Step 1: Identify the coordinates of the original triangle and the center of enlargement. The original triangle has vertices $A(-1, -1)$, $B(-1, -4)$, and $C(-3, -2)$. The center of enlargement is $O(2, 1)$. The scale factor is $k=2$. Step 2: Calculate the coordinates of the enlarged triangle using the formula for enlargement.
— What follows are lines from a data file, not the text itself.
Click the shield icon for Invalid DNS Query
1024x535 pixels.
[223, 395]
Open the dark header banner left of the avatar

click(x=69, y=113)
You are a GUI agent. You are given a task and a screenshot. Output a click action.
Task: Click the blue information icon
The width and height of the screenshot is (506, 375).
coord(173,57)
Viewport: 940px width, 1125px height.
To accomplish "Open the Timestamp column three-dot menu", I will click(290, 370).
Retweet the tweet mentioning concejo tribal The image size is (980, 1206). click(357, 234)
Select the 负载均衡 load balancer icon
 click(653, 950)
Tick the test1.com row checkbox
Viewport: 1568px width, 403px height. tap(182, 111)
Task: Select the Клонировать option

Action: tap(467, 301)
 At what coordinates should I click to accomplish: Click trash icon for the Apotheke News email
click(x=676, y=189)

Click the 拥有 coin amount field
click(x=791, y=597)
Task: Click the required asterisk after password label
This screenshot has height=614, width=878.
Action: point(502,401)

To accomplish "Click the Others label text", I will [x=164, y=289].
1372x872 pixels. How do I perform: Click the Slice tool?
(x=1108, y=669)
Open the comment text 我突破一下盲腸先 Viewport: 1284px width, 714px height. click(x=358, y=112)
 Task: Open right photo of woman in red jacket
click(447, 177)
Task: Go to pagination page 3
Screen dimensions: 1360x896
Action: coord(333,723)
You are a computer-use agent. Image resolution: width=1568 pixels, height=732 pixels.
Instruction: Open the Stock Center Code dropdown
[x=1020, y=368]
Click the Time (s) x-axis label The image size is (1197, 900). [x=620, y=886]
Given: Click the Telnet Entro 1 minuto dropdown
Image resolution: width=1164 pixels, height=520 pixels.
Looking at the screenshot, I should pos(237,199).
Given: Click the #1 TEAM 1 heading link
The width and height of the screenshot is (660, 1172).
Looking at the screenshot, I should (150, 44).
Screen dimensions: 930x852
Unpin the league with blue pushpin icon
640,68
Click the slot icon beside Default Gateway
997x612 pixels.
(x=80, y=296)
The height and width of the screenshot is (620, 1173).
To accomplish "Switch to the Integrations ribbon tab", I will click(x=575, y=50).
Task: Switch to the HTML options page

For a point $(x, y)$ enlarged from a center $(x_c, y_c)$ with a scale factor $k$, the new point $(x', y')$ is given by: $$x' = x_c + k(x - x_c)$$ $$y' = y_c + k(y - y_c)$$ For point $A(-1, -1)$: $$x_A' = 2 + 2(-1 - 2) = 2 + 2(-3) = 2 - 6 = -4$$ $$y_A' = 1 + 2(-1 - 1) = 1 + 2(-2) = 1 - 4 = -3$$ So, $A' = (-4, -3)$. For point $B(-1, -4)$: $$x_B' = 2 + 2(-1 - 2) = 2 + 2(-3) = 2 - 6 = -4$$ $$y_B' = 1 + 2(-4 - 1) = 1 + 2(-5) = 1 - 10 = -9$$ So, $B' = (-4, -9)$. For point $C(-3, -2)$: $$x_C' = 2 + 2(-3 - 2) = 2 + 2(-5) = 2 - 10 = -8$$ $$y_C' = 1 + 2(-2 - 1) = 1 + 2(-3) = 1 - 6 = -5$$ So, $C' = (-8, -5)$. The coordinates of the enlarged triangle are $A'(-4, -3)$, $B'(-4, -9)$, and $C'(-8, -5)$. Step 3: Draw the triangles on the Cartesian plane. • Draw the x-axis and y-axis on the grid provided. • Plot the center of enlargement $O(2, 1)$. • Plot the vertices of the original triangle: $A(-1, -1)$, $B(-1, -4)$, and $C(-3, -2)$. Connect these points to form triangle ABC. • Plot the vertices of the enlarged triangle: $A'(-4, -3)$, $B'(-4, -9)$, and $C'(-8, -5)$. Connect these points to form triangle A'B'C'. The coordinates of the original triangle are: $A = (-1, -1)$ $B = (-1, -4)$ $C = (-3, -2)$ The coordinates of the enlarged triangle are: $A' = (-4, -3)$ $B' = (-4, -9)$ $C' = (-8, -5)$ The center of enlargement is $O = (2, 1)$.